Poor nations face debt woes as populations age, says IMF

JACKSON HOLE - The problems that rich nations face in preparing for a surge of older citizens pale beside those of poorer countries that carry big debts, a senior International Monetary Fund official said last week.

"Most of these countries are starting from a much less comfortable base," Anne Krueger, the IMF's first deputy managing director, told a Federal Reserve symposium in Jackson Hole, Wyoming.

"They are grappling with fiscal and other macroeconomic pressures that would be daunting even without demographic change," Krueger said, adding that the global lender has been trying to impress a sense of urgency on them.

"They do not have the breathing space that the delayed demographic changes might imply," she added, "They need to take remedial action now to establish much sounder fiscal positions at a time when the global economic environment is unusually benign."

Demographics, or the study of population change and specifically how to reform health and retirement systems to prepare for a growing proportion of older citizens, is the theme of this year's gathering of global central bankers.

Some participants noted that an additional challenge for poorer countries arose from the fact that their youngest and brightest citizens often migrated to industrial nations where they earned more, creating a "brain drain" at home.

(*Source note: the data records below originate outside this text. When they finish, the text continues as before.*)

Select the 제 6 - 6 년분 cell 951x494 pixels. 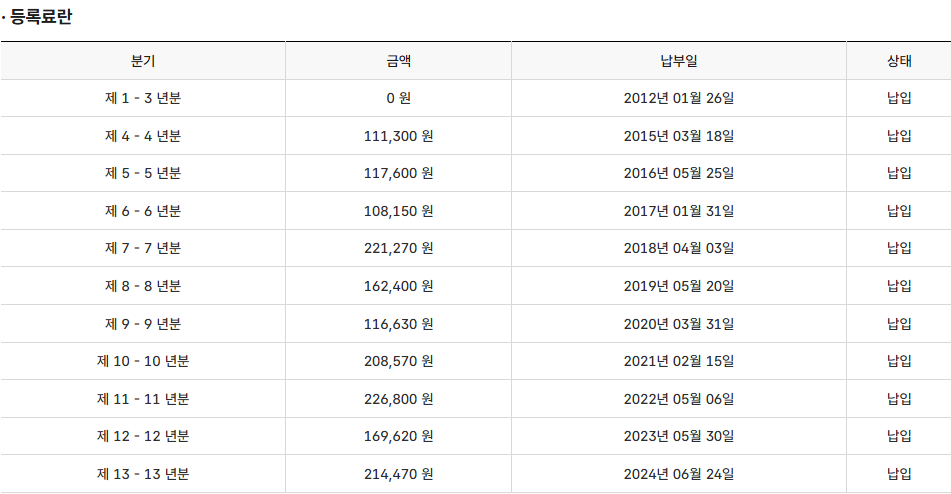pyautogui.click(x=143, y=211)
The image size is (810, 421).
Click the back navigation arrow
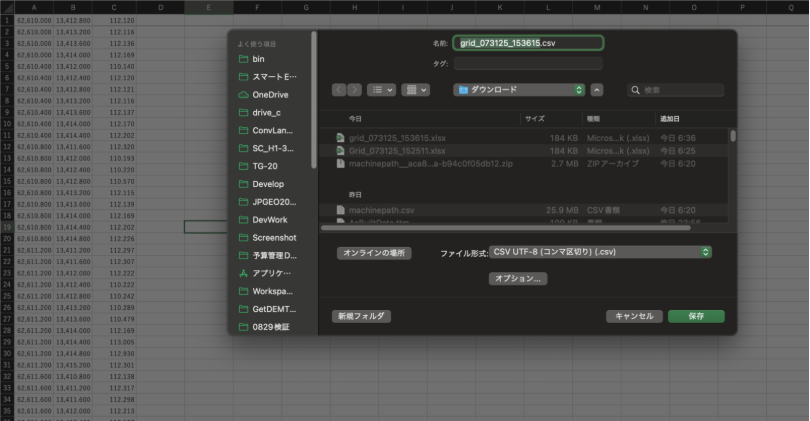click(x=340, y=90)
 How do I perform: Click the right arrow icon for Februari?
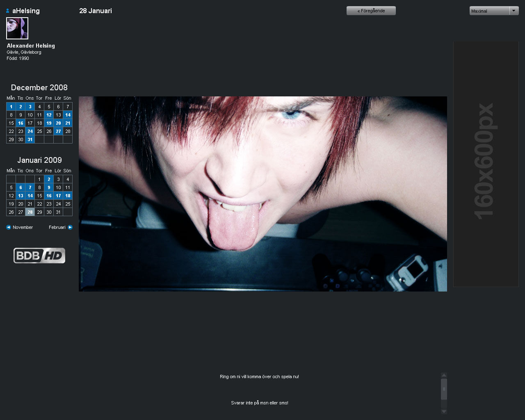click(x=70, y=227)
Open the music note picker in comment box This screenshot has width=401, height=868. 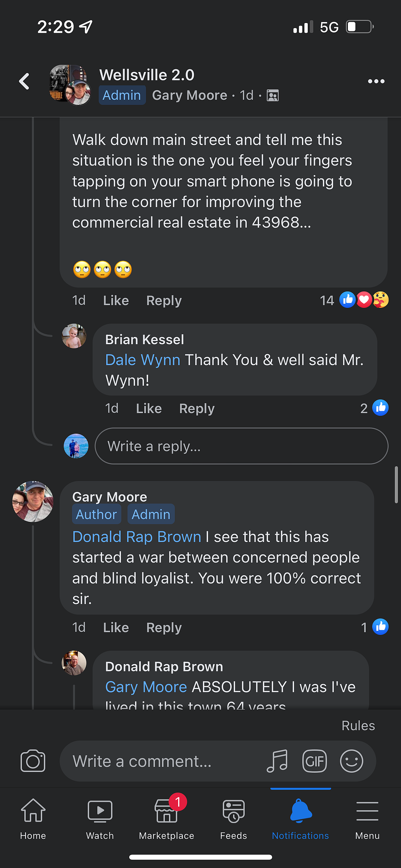[x=277, y=761]
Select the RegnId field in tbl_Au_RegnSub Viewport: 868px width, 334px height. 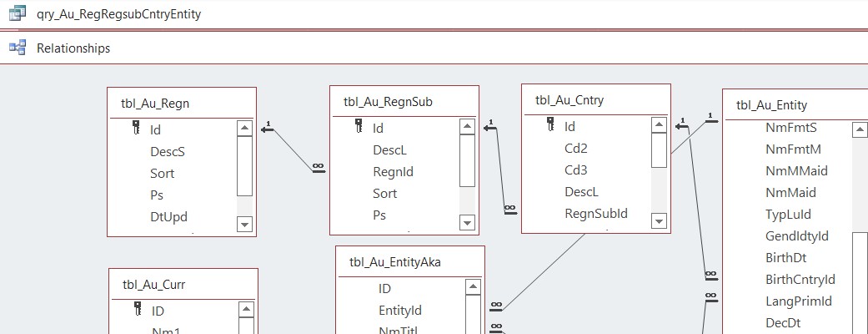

Federal Reserve Chairman Alan Greenspan said earlier on Friday that US lawmakers needed to move swiftly on measures, including possibly raising the age for full Social Security benefits, in the face of rising budget deficits.

Krueger said many emerging-market economies of the type that borrow from the IMF run debt levels well in excess of those in industrial countries and have not taken advantage of current low interest rates and global expansion to reduce debt levels.

She noted that the issue of a rising older population is more frequently associated with developed countries but that, in fact, it is also a significant challenge for emerging economies.

Krueger said India, which is not a borrower from the IMF, has a budget deficit that exceeds 10 per cent of its national output and called that "a cause for considerable concern."

But Turkey, one of the IMF's biggest borrowers, has a surplus of over six per cent and Brazil, which is the largest borrower from the IMF, has committed itself to a primary surplus target of 4,25 per cent that should get its budget into balance by the end of the decade, Krueger said.

But she said that in many emerging-market economies, there were problems in making tax collections, dealing with corruption and ensuring that retirement and other benefits did not go disproportionately to the wealthy who need them less.

She said the IMF and other global lenders were doing all that they could to urge necessary fiscal reforms but there were limits to what lenders can do.

"We can alert them to the problems they face; we can offer advice on how to respond; we can try to cajole them into prompt action; we can warn of the consequences of delay," Kruger said, but ultimately "it is for the policymakers and citizens of emerging market countries to confront the challenges they face."